I have for example the following matrix B which is stored in COO and CSR format (retrieved from the non-symetric example here). Could you please suggest an efficient c++ way to apply the matlab sum(B,2)
function using the coo
or csr
(or both) storing format? Because it is quit possible to work with large arrays can we do that using parallel programming (omp or CUDA (e.g, thrust))?
Any algorithmic or library based suggestions are highly appreciated. Thank you!

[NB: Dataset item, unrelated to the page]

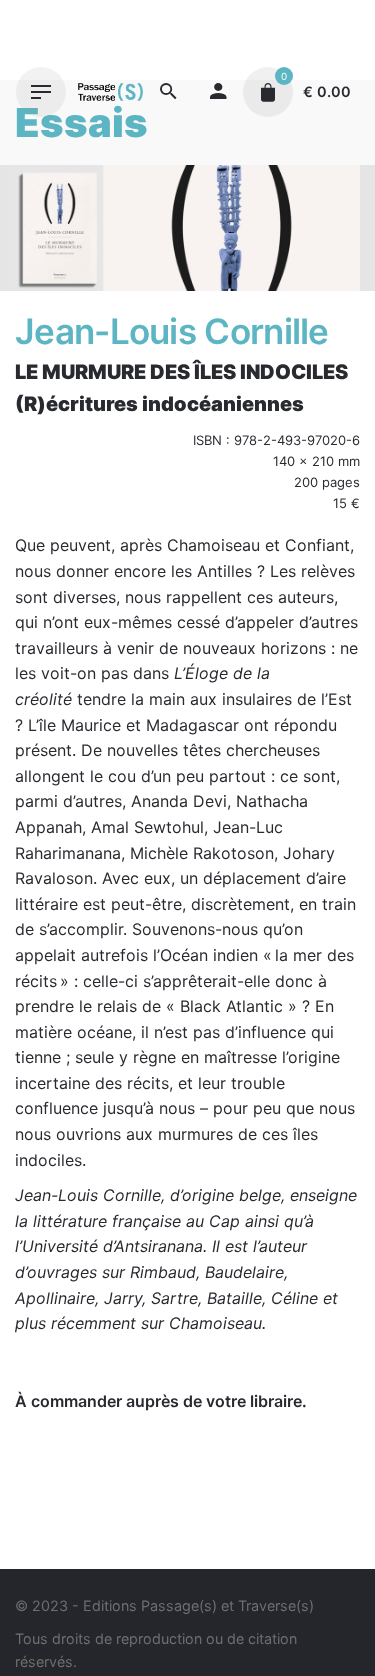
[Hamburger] (41, 92)
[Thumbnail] (110, 92)
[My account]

PS: Code to construct a sparse matrix and get the CSR
coordinates can be found for example in the answer of this post.
COO format: CSR format:
row_index col_index value columns row_index value
1 1 1 0 0 1
1 2 -1 1 3 -1
1 3 -3 3 5 -3
2 1 -2 0 8 -2
2 2 5 1 11 5
3 3 4 2 13 4
3 4 6 3 6
3 5 4 4 4
4 1 -4 0 -4
4 3 2 2 2
4 4 7 3 7
5 2 8 1 8
5 5 -5 4 -5
For COO its pretty simple:
struct MatrixEntry {
size_t row;
size_t col;
int value;
};
std::vector<MatrixEntry> matrix = {
{ 1, 1, 1 },
{ 1, 2, -1 },
{ 1, 3, -3 },
{ 2, 1, -2 },
{ 2, 2, 5 },
{ 3, 3, 4 },
{ 3, 4, 6 },
{ 3, 5, 4 },
{ 4, 1, -4 },
{ 4, 3, 2 },
{ 4, 4, 7 },
{ 5, 2, 8 },
{ 5, 5, -5 },
};
std::vector<int> sum(5);
for (const auto& e : matrix) {
sum[e.row-1] += e.value;
}
and for large matrixes you can just split up the for loop into multiple smaller ranges and add the results at the end.
If you only need the sum of each row (and not columwise) CSR is also straight forward (and even more efficient):
std::vector<int> row_idx = { 0, 3, 5, 8, 11, 13 };
std::vector<int> value = { 1, -1, -3, -2, 5, 4, 6, 4, -4, 2, 7, 8, -5 };
std::vector<int> sum(5);
for(size_t i = 0; i < row_idx.size()-1; ++i) {
sum[i] = std::accumulate(value.begin() + row_idx[i], value.begin() + row_idx[i + 1], 0);
}
Again, for parallelism you can simply split up the loop.